2. Over medium heat, warm the olive oil in a large pot or sauté pan that has a cover. Add the onion, garlic, chili pepper, and salt and sauté gently until the onions are wilted and translucent, about 5 minutes.
3. Stir in the tomatoes, wine, water, and saffron and bring to a boil over medium-high heat. Add the mussels, shrimp, and squid, cover, and cook until the mussels open and the shrimp and squid turn pink, about 3 minutes.
4. Slather the toasts with the mayonnaise, sprinkle the parsley across the top and serve right away.
Almond Garlic Mayonnaise
Garlic mayonnaise in Spanish cooking is similar to Provencal aioli. An almond and olive oil paste, alioli, is similar, but without the egg yolk, and has been used in Catalan cuisine since Roman times. Here they come together in an almond garlic mayonnaise to use with roast chicken, vegetables, and a seafood zarzuela.
Makes 1 cup
1/ 3 cup lightly toasted blanched almonds
1 clove garlic, minced or pressed
2 large egg yolks
3/ 4 cup extra virgin olive oil
1/ 4 teaspoon Dijon mustard
1 teaspoon fresh lemon juice
1/ 4 teaspoon kosher salt
1. Pulverize the almonds in a food processor. Transfer them to small plate or bowl and set aside.

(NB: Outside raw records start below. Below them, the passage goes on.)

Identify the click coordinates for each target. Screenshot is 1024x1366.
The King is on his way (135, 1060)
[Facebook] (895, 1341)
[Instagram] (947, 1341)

2. Add the eggs, garlic, and mustard to the processor bowl and process until well beaten. Slowly drizzle in the olive oil, scraping down the sides of the bowl two or three times. Add the salt, lemon juice, and water and process until blended.
3. Transfer the mayonnaise to a bowl and whisk in the almonds. Use right away or store in the refrigerator up to 2 days.